A promotional photo of Cantus.
Cantus brought its 2018 performances to a close on Sunday with the final installment (for now) of its Christmas with Cantus concerts. The performance featured an array of classic music, some more contemporary numbers such as Joni Mitchell’s “The River”, and a new vocal work by Catherine Dalton.
That Cantus concerts will feature highly polished singing is a given; its singers invariably deliver silky-smooth vocals and breeze through difficult musical passages with ease. In keeping with the season, the arc of the program was presented in Lessons and Carols format, with spoken readings between sets of music. These readings did not add to the program, for reasons that had less to do with individual selections than a generally static quality in the afternoon entertainment.
Static? Yes, but not in the electric sense. Most of the music was performed at about the same tempo, dwelled in the same dynamic space, and generated a similar affect. Although the program was divided into clusters of songs interspersed with short readings, many of the consecutive songs (e.g., Cheryl Camm’s “Alleluia! Into the Light (A Miner’s Carol)” and Joni Mitchell’s “The River”, in the first set) came across as more of the same, rather than distinct and very different pieces of music. This was not abetted by the lesson readings being fluffy and forgettable, delivered with none of the engagement or interesting delivery that you might have expected from these singers.

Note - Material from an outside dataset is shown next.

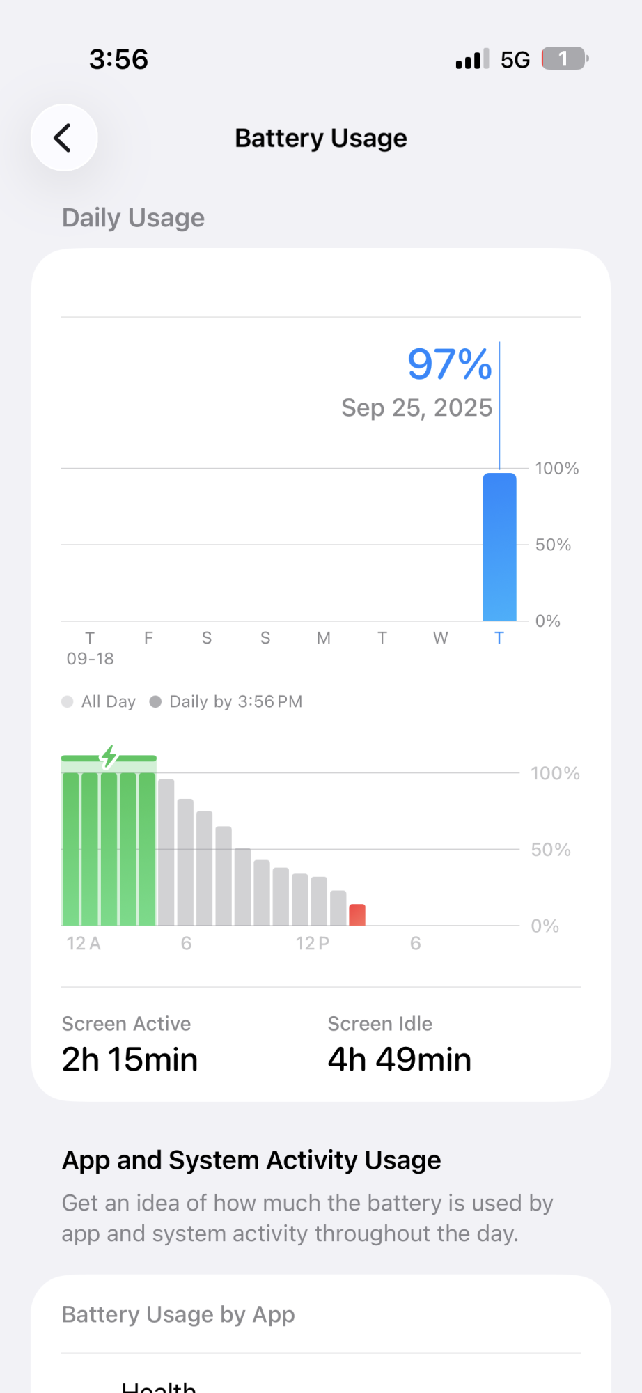The height and width of the screenshot is (1393, 642).
Task: Tap the Battery Usage by App header
Action: [x=178, y=1314]

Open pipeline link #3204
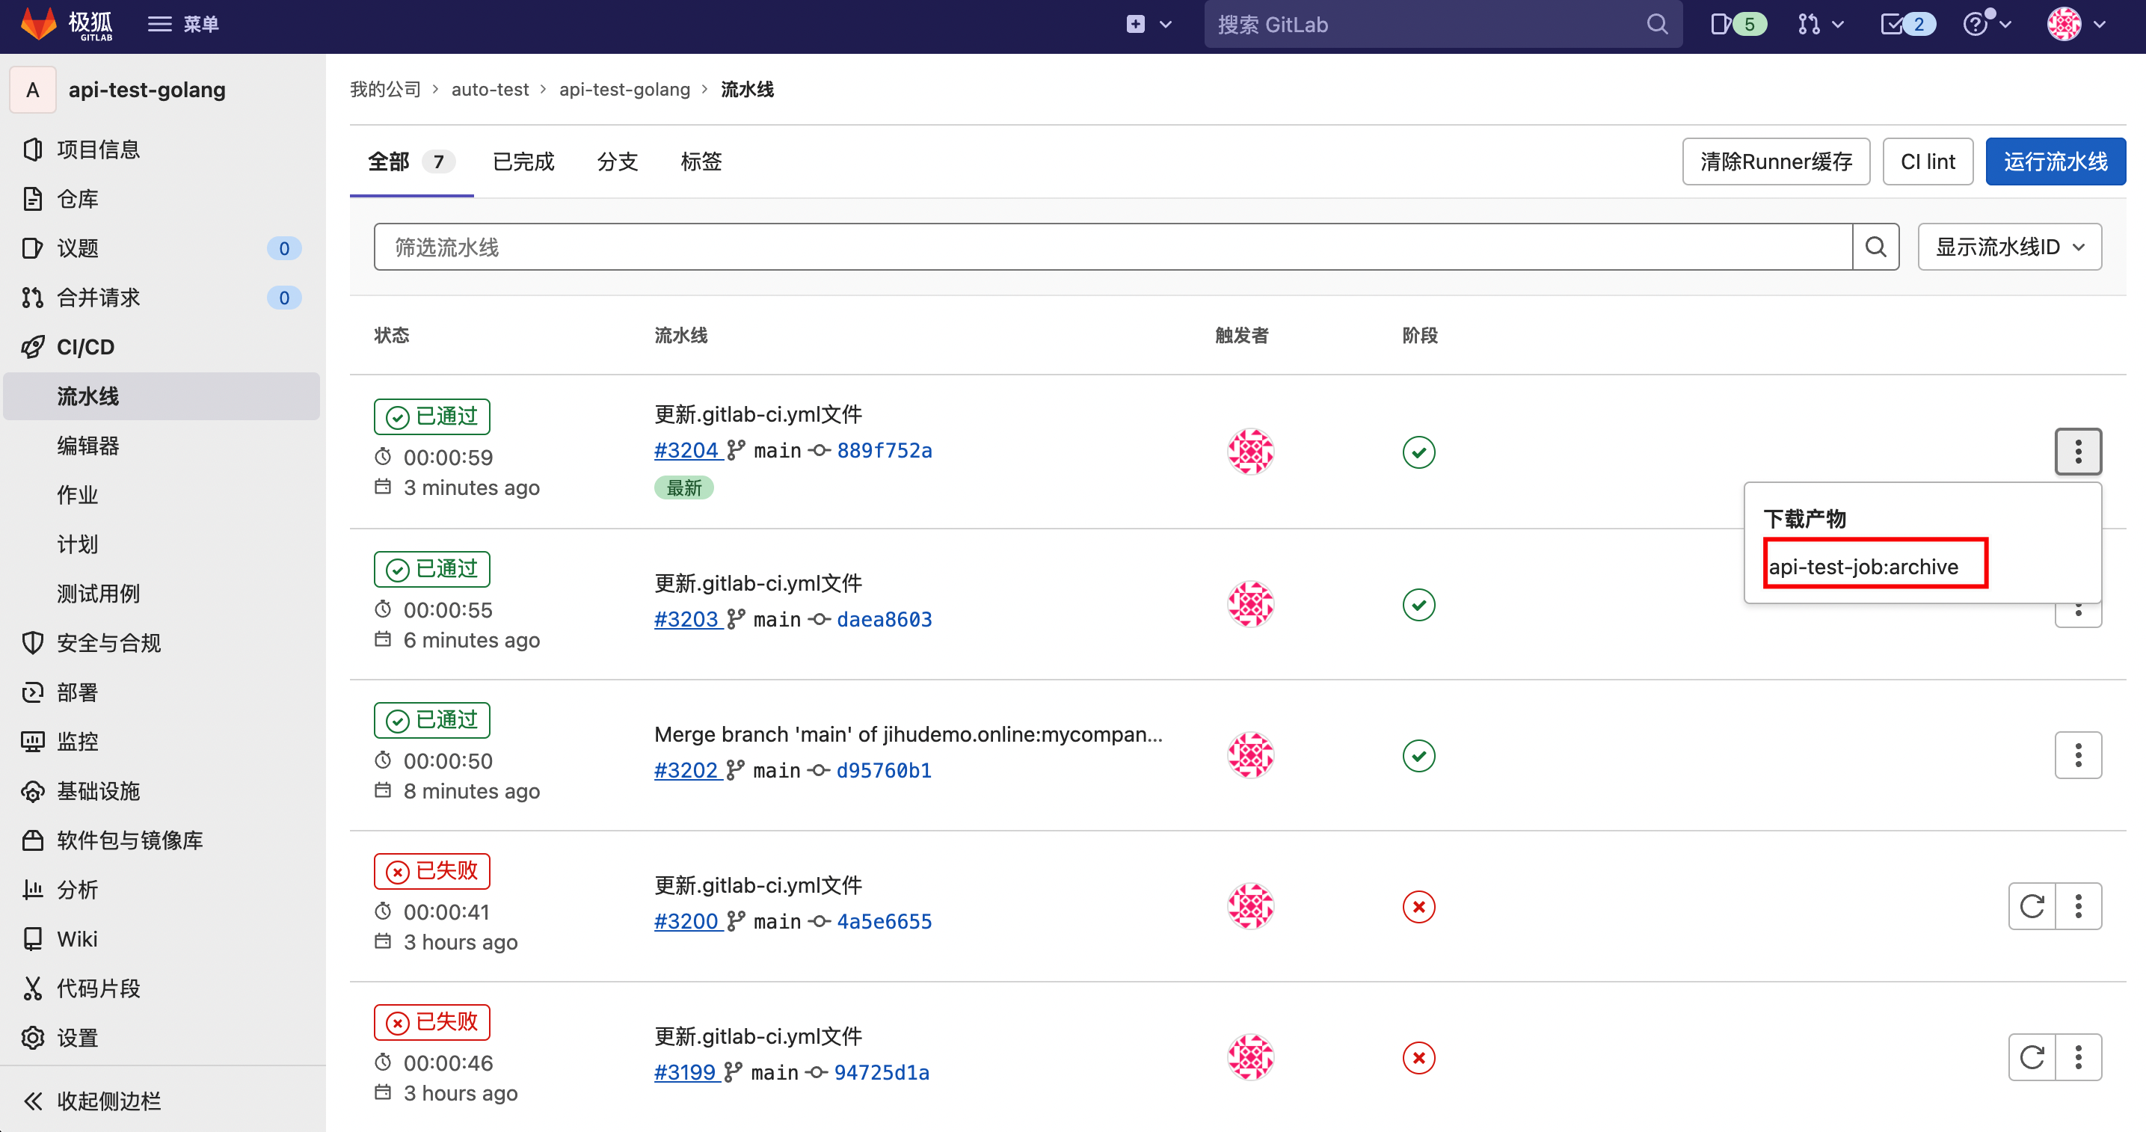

This unexpected flatness was all the more surprising because it was at odds with the dynamic, pulsing energy that opened the program, with Brad Holmes’ arrangement of Todd Smith’s African “Noel”, propelled by percussion and a splendid terracing of added layers and entrances. Jacob Christopher’s sweet featured vocals in “The River” could not change the fact that, just two and half songs in, the program was sorely in need of a new mood.
The best song performances were, invariably, those that contained a sense of change and build – like the delicious rendition of The Pogues’ “Fairytale of New York”, and the group’s trademark encore of Bibel’s Ave Maria that closed the program. Even the Sherman Brothers’ “Feed the Birds” became more of a bedtime song, which is fine if you want to catch up on sleep and less desirable if you want your pulse quickened by music.